Mme de Saveuse had been expecting that name; a secret instinct had augured it. She was not surprised, yet she blushed excessively. Dinner ended together with the lieutenant’s remarks. Gudule recalled them wistfully when she retired to her rooms in the evening; she was touched by the officer’s good nature. Then she thought with less satisfaction that that sigh, sorrowful enough to strike even an old soldier’s blunt nature, had been breathed for the Princesse Simon. Placing her head on her pillow, she could not stop herself from wishing that some attachment more worthy of M d’Estouteville would tear him away from this sinful liaison. She would have liked to see him marry a woman capable of appreciating so many good qualities and of leading him down a path other than the one he was walking on. Gudule fell asleep with these thoughts in her mind and dreamed that she herself was this woman. She had not forgotten this ridiculous dream the next day, but she smiled at it without being troubled by it.
- A curé is the equivalent of a vicar in the Church of England; in other words, the parish priest.

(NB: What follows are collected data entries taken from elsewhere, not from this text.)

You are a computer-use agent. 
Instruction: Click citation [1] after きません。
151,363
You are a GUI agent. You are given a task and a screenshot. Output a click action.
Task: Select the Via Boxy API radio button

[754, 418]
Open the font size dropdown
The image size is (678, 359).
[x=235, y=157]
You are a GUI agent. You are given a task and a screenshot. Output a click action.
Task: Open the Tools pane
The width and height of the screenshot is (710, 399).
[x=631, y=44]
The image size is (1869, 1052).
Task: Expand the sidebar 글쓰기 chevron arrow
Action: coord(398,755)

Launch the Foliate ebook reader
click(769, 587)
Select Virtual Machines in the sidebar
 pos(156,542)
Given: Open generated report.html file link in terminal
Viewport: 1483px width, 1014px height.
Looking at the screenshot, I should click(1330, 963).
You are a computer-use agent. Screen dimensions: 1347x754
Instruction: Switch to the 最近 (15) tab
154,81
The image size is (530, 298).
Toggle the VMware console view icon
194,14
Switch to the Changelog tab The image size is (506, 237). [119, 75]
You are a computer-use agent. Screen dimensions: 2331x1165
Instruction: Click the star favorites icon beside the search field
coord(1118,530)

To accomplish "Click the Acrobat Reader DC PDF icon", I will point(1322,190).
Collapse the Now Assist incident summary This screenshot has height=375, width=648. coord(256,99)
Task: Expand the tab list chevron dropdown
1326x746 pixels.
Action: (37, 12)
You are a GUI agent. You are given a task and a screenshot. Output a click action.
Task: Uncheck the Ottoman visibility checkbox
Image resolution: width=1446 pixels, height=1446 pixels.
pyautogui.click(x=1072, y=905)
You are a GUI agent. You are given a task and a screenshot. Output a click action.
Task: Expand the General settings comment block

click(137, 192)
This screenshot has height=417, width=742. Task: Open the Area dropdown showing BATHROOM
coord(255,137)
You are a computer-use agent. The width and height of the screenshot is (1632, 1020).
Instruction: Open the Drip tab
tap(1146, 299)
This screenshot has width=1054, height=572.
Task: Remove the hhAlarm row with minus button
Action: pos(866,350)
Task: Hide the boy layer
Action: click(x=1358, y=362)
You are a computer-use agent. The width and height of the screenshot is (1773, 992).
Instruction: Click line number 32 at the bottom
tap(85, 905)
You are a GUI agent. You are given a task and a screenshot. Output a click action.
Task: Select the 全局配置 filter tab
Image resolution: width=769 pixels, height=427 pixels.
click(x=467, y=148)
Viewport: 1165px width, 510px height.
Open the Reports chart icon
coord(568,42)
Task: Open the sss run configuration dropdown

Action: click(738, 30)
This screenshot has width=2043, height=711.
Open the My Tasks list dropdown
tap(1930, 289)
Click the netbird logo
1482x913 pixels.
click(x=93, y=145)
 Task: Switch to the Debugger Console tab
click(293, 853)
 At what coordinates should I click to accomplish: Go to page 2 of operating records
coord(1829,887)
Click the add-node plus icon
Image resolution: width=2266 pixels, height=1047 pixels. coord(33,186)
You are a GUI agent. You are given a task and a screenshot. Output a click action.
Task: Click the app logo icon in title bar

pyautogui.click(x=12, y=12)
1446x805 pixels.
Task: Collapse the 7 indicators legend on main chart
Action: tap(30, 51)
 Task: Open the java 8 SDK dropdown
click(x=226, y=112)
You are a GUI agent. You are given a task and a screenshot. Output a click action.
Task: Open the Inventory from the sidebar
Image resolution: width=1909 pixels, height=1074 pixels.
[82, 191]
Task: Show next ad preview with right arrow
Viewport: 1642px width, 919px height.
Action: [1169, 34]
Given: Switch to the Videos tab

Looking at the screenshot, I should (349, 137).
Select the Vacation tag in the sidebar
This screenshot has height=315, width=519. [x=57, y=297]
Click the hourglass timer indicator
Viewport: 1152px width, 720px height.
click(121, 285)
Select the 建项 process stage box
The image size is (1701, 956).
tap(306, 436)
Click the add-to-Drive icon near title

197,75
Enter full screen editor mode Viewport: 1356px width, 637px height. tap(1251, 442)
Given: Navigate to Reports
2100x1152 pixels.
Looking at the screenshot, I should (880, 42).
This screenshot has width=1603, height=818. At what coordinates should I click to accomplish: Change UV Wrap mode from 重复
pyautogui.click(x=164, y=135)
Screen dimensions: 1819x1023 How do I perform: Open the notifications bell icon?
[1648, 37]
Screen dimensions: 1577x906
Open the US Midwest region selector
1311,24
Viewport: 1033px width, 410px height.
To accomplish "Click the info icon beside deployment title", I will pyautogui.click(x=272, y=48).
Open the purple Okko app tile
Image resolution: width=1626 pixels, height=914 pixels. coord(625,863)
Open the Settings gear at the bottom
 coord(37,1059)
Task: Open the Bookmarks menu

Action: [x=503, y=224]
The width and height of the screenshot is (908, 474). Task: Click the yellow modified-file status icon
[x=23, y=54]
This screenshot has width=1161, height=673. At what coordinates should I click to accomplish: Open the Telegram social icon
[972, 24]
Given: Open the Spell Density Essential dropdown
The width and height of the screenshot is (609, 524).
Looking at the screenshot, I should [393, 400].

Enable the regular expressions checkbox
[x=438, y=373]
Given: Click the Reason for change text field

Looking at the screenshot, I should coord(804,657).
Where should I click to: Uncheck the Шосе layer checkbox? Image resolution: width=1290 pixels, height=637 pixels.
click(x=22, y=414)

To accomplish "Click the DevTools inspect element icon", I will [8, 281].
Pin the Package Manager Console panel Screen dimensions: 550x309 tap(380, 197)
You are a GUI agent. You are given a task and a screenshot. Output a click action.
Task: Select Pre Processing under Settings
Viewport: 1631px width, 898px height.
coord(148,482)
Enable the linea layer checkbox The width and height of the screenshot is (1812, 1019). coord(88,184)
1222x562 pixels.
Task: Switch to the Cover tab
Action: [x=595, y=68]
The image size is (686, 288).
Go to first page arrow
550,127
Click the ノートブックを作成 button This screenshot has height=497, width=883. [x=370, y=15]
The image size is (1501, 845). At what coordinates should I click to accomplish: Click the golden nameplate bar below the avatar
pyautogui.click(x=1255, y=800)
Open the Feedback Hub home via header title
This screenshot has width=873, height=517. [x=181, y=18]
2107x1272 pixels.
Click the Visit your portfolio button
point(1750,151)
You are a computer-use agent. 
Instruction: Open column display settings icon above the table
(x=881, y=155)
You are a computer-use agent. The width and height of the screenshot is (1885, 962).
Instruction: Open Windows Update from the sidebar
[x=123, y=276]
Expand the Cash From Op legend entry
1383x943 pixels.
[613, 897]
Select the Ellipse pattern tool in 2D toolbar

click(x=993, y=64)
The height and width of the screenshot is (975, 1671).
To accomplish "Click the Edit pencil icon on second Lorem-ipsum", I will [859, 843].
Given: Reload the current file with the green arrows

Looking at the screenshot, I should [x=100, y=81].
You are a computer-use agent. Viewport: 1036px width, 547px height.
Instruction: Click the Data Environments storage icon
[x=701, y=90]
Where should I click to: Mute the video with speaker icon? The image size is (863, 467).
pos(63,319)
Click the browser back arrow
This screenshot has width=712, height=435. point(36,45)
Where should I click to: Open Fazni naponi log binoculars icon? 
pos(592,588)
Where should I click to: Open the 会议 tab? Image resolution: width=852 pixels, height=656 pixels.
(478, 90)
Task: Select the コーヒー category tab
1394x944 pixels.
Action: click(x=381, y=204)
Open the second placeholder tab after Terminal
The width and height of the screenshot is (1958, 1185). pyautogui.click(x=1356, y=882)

- Under the Old Regime, nearly all officers were aristocrats and their commissions were purchased for them by their families. Very young men found themselves captains, majors, and colonels after a short time in training as described here. Youthful princes were even given nominal command over entire armies. The prudent ones allowed themselves to be guided by experienced subordinates such as this old soldier.
- Literally master at arms, i.e. the master under whom he had trained.
- Navarre, formerly a kingdom that spanned the Pyrenees on the Atlantic side of the Iberian peninsula, had been brought partly into France by the accession of its last king to the French throne as Henri IV in 1589. This regiment is apparently Navarrese; presumably the lieutenant is, too.